What is the sound of bicycles?
Aug 27th, 2008 | By Stephanie Campisi | Category: JournalA passage from Downtown, chapter 17
The air grew spindly with the whir of spoked wheels, that sort of hissing, whizzing sound for which a hundred onomatopoeic words are coined, as though someone were knitting together the salubrious thickness of nothingness, clacking and creating with such speed that each stitch became indistinguishable beyond the blur of sound. The spitting murmur grew, flexing against the abraded buildings that hugged the morning glory-strewn flagstones comprising the road and pedestrian path. Light glinted off the tram tracks snaking oily and hot between the brick joints crocheted together so that they exhibited an awkward oneness from which grew a syncopated pattern of geological insouciance. The whir grew clearer, dividing now into a series of various noises that had come together as one, rather than an indivisibly homogeneous sound. A neat staccato pattern could be gleaned from it, a version in miniature of that which is made by a tram ka-lunking over minor gaps in the rails along which it runs.

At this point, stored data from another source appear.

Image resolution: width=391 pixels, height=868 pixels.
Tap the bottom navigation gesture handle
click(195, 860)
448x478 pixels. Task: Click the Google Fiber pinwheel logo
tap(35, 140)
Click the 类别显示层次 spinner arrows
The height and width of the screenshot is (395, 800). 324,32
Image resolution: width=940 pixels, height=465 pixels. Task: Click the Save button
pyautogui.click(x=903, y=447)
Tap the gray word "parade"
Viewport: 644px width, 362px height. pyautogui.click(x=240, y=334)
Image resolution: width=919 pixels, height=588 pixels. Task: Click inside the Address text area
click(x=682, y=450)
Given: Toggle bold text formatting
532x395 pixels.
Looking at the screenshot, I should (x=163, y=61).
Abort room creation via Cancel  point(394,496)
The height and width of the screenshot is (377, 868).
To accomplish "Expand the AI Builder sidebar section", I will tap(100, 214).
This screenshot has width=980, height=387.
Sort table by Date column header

Vitti was able to, finally, discern this sound as being that of a collection of bicycles, herding together wildly, fleeing or perhaps migrating, as, for all Vitti’s knowledge of the migration patterns of bicycles allowed, perhaps they were wont to do. The air was suddenly pungently pregnant with the smell of overripe mangoes and starfruit; a momentary breeze–although perhaps instead merely a slight shift in the breathing patterns of the air and its related functions–had insinuated the stench towards her. The odour, sweet to the point of being foul, giddily heady with the reminder of death, cloyed at her, softly clothing her, gaily flirting with her, lay at her feet, leaping up every now and then in the manner of a puppy, or, she mused sardonically, rather like Feliks in the company of his novel beau, Oscar.

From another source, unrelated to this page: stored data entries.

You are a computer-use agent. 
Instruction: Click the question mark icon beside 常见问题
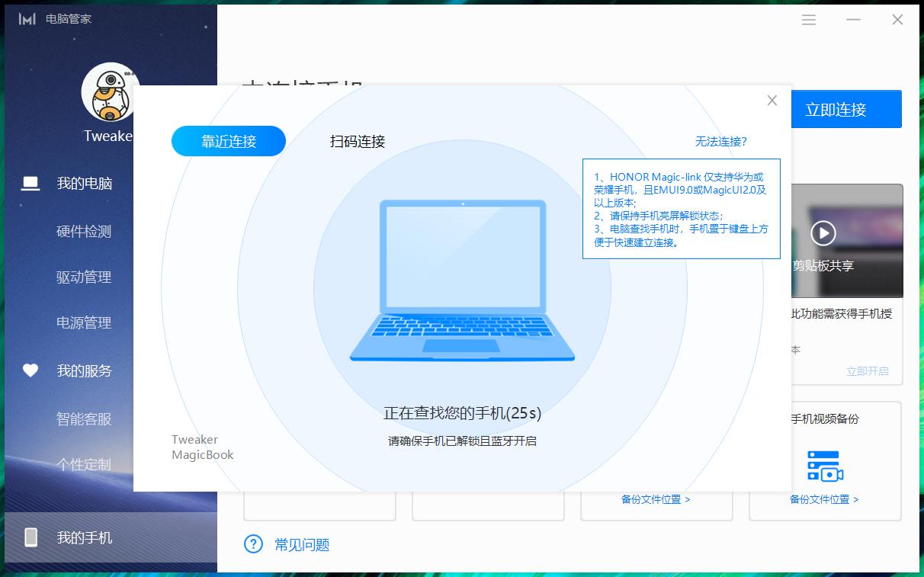(254, 544)
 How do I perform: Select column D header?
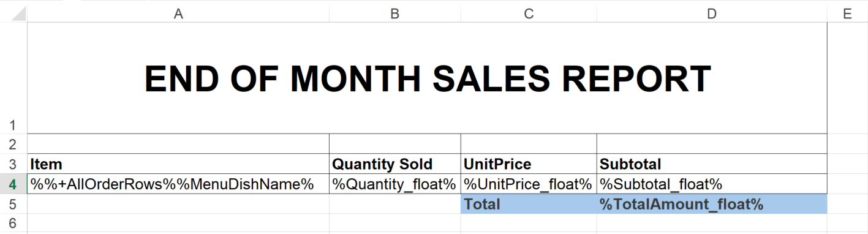[x=712, y=13]
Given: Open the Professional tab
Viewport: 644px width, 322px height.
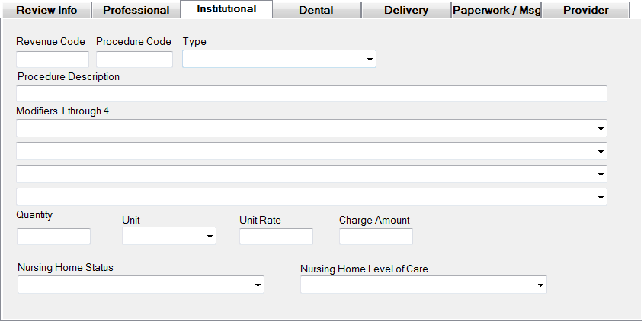Looking at the screenshot, I should (136, 11).
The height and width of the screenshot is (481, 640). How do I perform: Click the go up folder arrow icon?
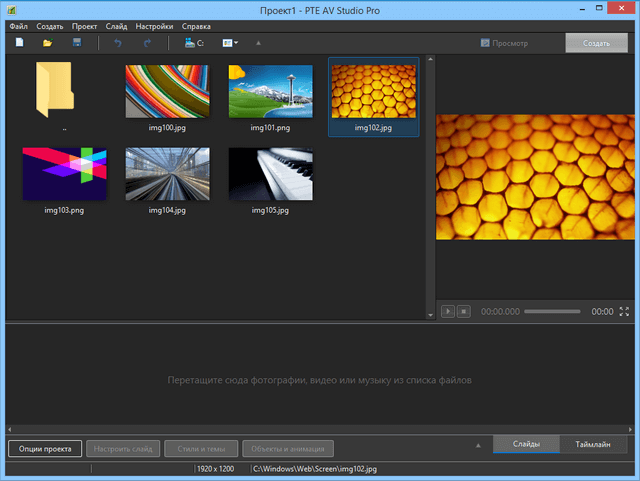coord(259,43)
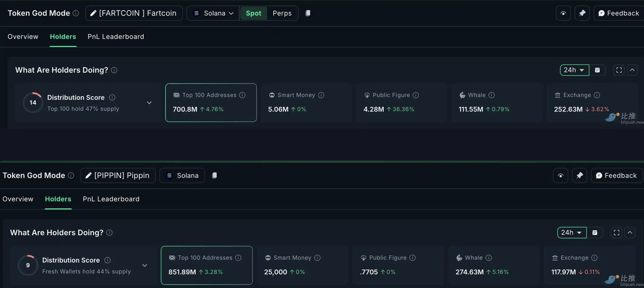Click copy address icon beside Pippin Solana

pyautogui.click(x=214, y=175)
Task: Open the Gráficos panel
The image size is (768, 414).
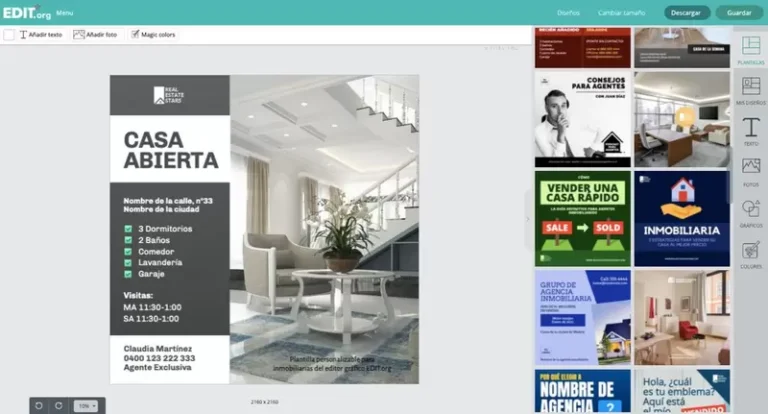Action: [750, 212]

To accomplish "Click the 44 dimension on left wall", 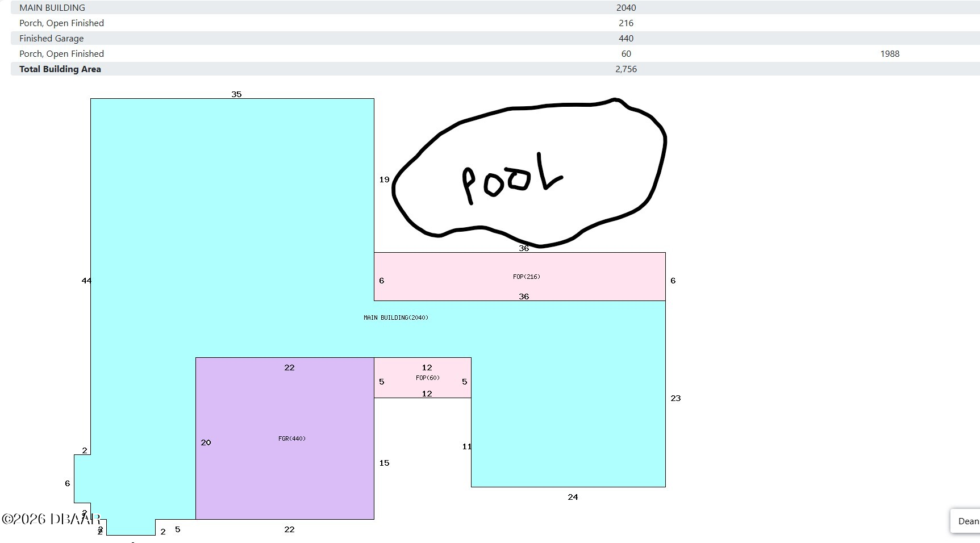I will 86,281.
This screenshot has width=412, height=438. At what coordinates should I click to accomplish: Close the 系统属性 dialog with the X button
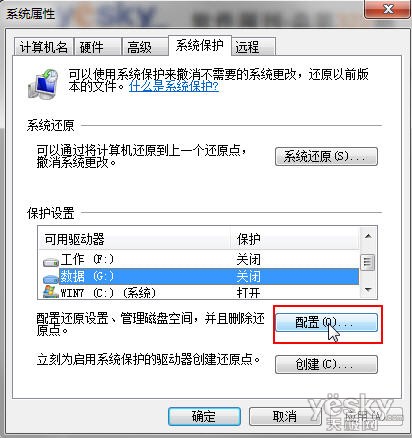point(388,9)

The whirring grew fatly, but then ebbed once more, waving like seaweed, stirring like a bowing couple enraptured by and ensconced in a traditional dance. It rang against the brightly-patterned side-by-side buildings standing regimentedly in the patriotic valour of times past, against the tormented, limping trees that hobbled like old men against the mouths of alleyways; it whined eerily as it resonated against the sand-flecked signposts and the wrought iron fences that carved the road into its various component parts. It butted bullishly against Vitti herself, serpentinely clambering beneath her skin and into her awareness, so that she found herself in paranoia glancing over her shoulder into the empty streets, which until this point had rung with only the heaviness of silence.